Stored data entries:
=======
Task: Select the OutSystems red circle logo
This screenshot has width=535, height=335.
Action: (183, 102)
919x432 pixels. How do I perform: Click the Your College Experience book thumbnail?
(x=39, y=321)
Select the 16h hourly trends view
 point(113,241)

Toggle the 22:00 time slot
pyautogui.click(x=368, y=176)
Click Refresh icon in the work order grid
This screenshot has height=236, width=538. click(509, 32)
=======
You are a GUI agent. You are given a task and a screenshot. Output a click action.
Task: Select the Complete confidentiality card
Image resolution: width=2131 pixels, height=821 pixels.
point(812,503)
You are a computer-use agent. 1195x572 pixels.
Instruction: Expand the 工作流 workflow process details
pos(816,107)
=======
> _Action item_: Please tally the lines of the data in which the string "agent" appears and write only the total.

> _The answer_: 2